Sigara izmaritinin filtre tabakasında selüloz asetat bulunduğuna ve bunun da bir tür plastik olduğuna dikkati çeken Onay, "Biliyorsunuz sigara doğaya çok rahatlıkla karışıyor. Çünkü sokakta sigara tüketimi oldukça fazla. Yaz tatillerinde halkımız sahillere gittiği zaman çok fazla sigara tüketiyor ve bunlar haliyle gelişigüzel bir şekilde maalesef rüzgarın da etkisiyle denize karışıyor. Çünkü kuma söndürülüyor, doğru dürüst toplanmıyor. Zaman içerisinde yağmur, aşınma ve rüzgar yoluyla, çoğunlukla açık ortamda tüketilen sigaraların izmaritleri denizle, su ortamlarıyla buluşuyor." diye konuştu.
"İZMARİTLERİN 10 İLE 20 YIL ARASINDA BOZUNABİLDİĞİNİ GÖRÜYORUZ"

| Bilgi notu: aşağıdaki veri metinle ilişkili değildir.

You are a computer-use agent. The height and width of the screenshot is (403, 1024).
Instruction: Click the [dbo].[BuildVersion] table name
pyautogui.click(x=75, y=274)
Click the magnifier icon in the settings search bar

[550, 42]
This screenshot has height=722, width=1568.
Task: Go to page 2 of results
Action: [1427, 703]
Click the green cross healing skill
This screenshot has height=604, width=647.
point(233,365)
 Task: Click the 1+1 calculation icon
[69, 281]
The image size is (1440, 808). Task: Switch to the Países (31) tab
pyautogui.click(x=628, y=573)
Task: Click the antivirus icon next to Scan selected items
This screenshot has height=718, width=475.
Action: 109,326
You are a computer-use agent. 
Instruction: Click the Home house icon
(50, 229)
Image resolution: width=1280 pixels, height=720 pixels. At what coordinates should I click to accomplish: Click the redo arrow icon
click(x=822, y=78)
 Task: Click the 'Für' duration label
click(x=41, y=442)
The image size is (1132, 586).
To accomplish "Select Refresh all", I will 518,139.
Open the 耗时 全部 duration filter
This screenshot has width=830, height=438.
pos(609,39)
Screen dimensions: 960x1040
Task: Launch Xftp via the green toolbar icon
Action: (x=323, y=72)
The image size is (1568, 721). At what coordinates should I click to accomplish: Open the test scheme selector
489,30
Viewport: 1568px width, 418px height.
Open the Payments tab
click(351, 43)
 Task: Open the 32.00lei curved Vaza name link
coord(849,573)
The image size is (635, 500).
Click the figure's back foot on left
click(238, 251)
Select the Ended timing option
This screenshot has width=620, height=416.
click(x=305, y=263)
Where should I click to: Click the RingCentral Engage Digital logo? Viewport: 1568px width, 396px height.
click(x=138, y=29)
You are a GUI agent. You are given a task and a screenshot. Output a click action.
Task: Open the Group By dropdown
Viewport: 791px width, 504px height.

Sigara izmaritlerinin, tek kullanımlık plastiklerde olduğu gibi doğada zamanla aşınarak mikroplastiğe dönüştüğünü anlatan Onay, şunları söyledi:
"Bunlar doğada gerçekten uzun süre kalabiliyor, biyobozunur malzemeler değil. Özellikle sigara izmaritleri üzerine son yıllarda çok sayıda bilim adamı çalışma yapıyor. İzmaritlerin aşağı yukarı 10 ile 20 yıl arasında bozulabildiğini görüyoruz. Bu çalışmaların ortalamasına, aralığına baktığımız zaman, kimisi daha erken, kimisi daha kısa sürede türüne, miktarına bağlı olaraktan doğada çözünüyor. Tabii bu 10-20 sene, doğada birikmek için, kalmak için az süreler değil. Doğada kalma süreleri arttıkça, bu malzemelerde de aşınma, sıcaklık ve diğer etkilerden dolayı haliyle mikroplastik oluşumu söz konusu oluyor."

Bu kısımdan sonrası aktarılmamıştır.